On your nightstand now:
I read on apps on my phone, so on my "nightstand" right now is A Children's Bible by Lydia Millet, which is having me take a bunch of screenshots every time I love a sentence or a paragraph. I even had to text a friend when I came to this one, "The water carried us: we were carried."--because it's perfect.
Favorite book when you were a child:
I remember loving A Wrinkle in Time by Madeleine L'Engle when I was 10. I think it was the first time I thought about telepathy, and that was pretty wondrous to consider. And that was all that I remembered about it until the movie came out.
Your top five authors:
Wow. It's a difficult question because there are so many authors who I love, but when I think about it, my opinion is based on one book that I've read by them. So here are my top five who I love and I've read nearly everything that they've ever published: Lucille Clifton, Marie Howe, Brenda Hillman, Brigit Pegeen Kelly, George Saunders.
Book you've faked reading:
There are MANY that I've faked reading all the way to their ending. And I will admit to none of them here, as I've written papers about those books, and I'm still friends with the professors to whom I submitted those papers.
Book you're an evangelist for:
If you've been looking for a good contemporary novel, then I've probably told you about Cecily Wong's Diamond Head, which I loved. Her second novel, Kaleidoscope, is due out in July, and I can't wait!
Book you've bought for the cover:
I always buy a book based on reading the first few pages, but if I ever did buy a book for its cover, I would have for Karim Dimechkie's Lifted by the Great Nothing. I love the colors, the fonts and the layout. I find it utterly charming.
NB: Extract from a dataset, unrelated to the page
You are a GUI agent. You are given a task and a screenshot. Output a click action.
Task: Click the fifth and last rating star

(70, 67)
Book you hid from your parents:
I'm not sure my parents could be offended by anything. My mom was buying me Sylvia Plath, The Clan of the Cave Bear and The Thorn Birds when I was in middle school. When my dad reads the Goodreads reviews of Naamah, he says things like "There wasn't that much sex in it." We're just not an easily offended bunch!
Book that changed your life:
Plainsong by Kent Haruf is told entirely linearly, but every few pages there's a new chapter and it's told from a different point of view--all to tell the same story. That is to say--it's not like a lot of books of late that use multiple points of view to tell multiple stories. I'm not explaining this perfectly, but the book found me at the exact time that I needed it. I knew I wanted to write fiction, but I wasn't sure my brain knew how to write novels like the classics I loved. This book reminded me of how many different ways a novel could be.
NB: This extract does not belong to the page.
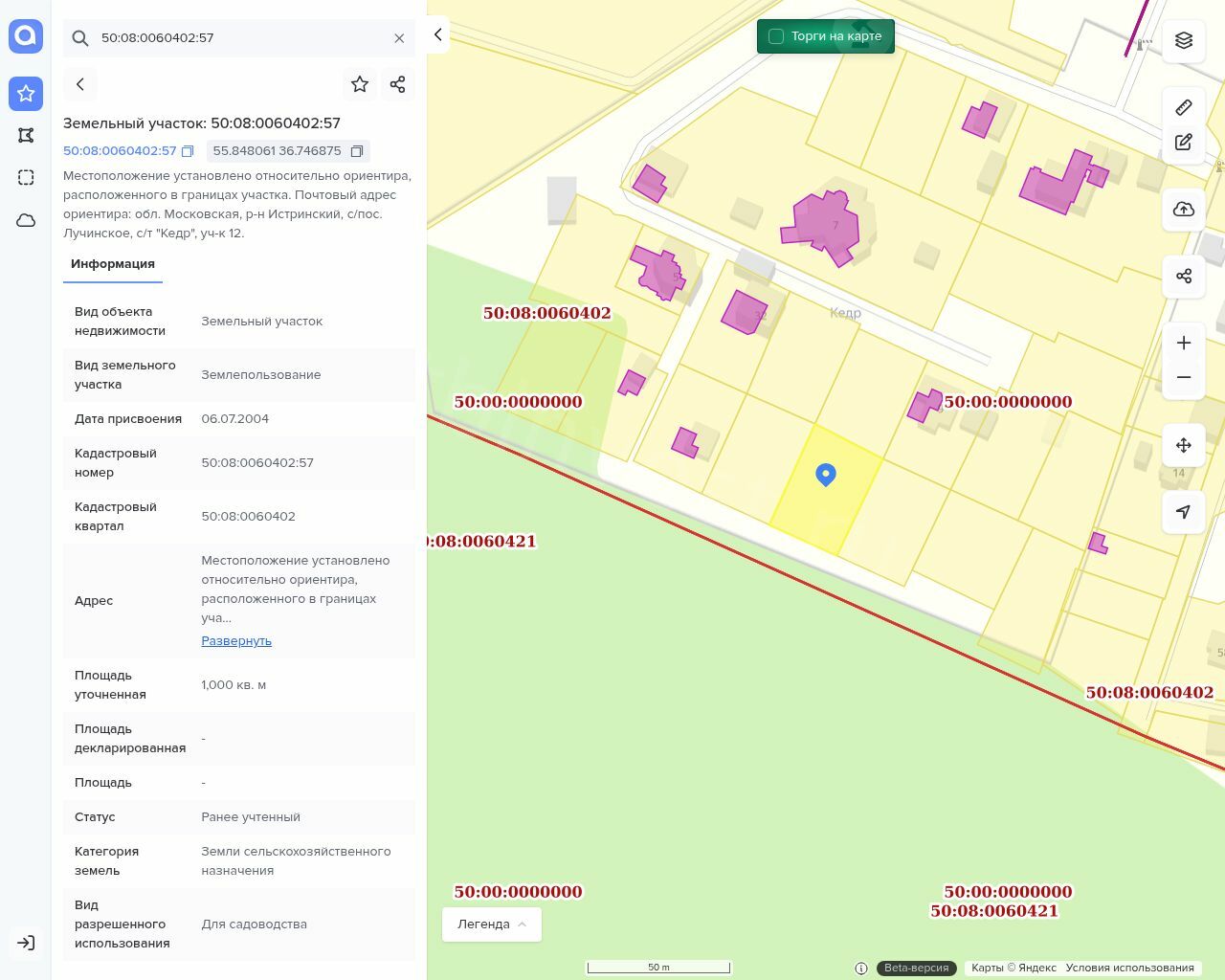
Task: Enable the Торги на карте checkbox
Action: 776,36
Favorite line from a book:
Well, as this is impossible, I will put this from Brigit Pegeen Kelly's poem "The Orchard": "And then it growled. And I saw/ That the horse was a dog. But the apples/ Were still apples."
Five books you'll never part with:
I have a copy of The Source by James A. Michener, which my mother gave me, and I have loved it so well that it's lost its front cover. I've bought a backup copy to lend out from now on.
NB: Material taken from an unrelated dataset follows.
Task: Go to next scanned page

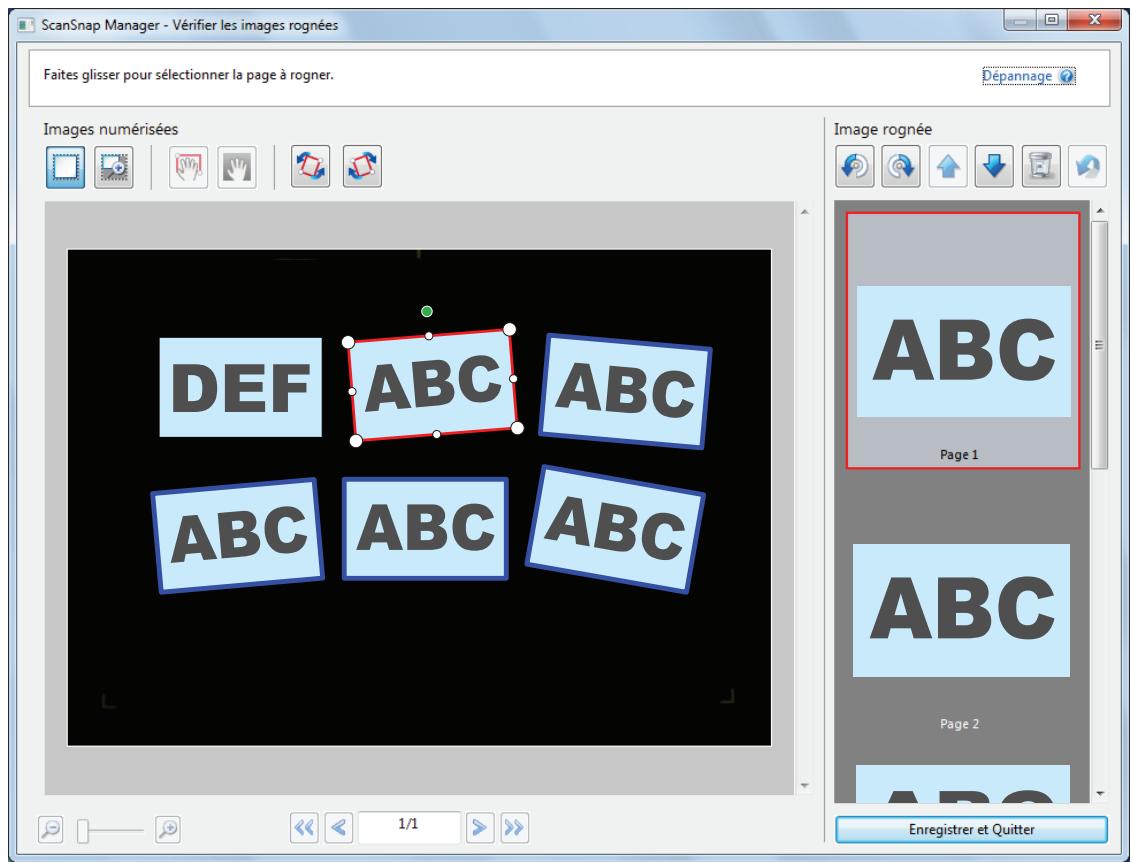Action: pos(479,827)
I have a similarly falling apart copy of Anna Karenina by Leo Tolstoy. I remember the exact place and time I was when I decided to read the first page and decide whether or not I should buy it and spend the afternoon reading it--a used bookstore in New Jersey in 2008. I came to the dream about the singing tables and the decanters that were women, and I was sold.
I have a copy of a 1971 printing of T.S. Eliot's Four Quartets, which my mother has written notes throughout from a college course she took. The price of the book is printed on the cover: $1.65.
I have a signed copy of the hardcover of Marie Howe's The Kingdom of Ordinary Time, which I will always treasure.
And finally, my copy of the first edition of The Scribner Anthology of Contemporary Short Fiction: Fifty North American Stories Since 1970. Cathy Day taught me about the short story from this collection, and I return to it over and over.
Book you most want to read again for the first time:
I never want to read a book over again that I loved when I was younger. I know far more now and find myself overly critical. What if I ruin something for myself that I once loved! I would like to read a few short stories over again for the first time, but I'm happy to reread them for the one millionth time, too--namely, "One Arm" by Yasunari Kawabata.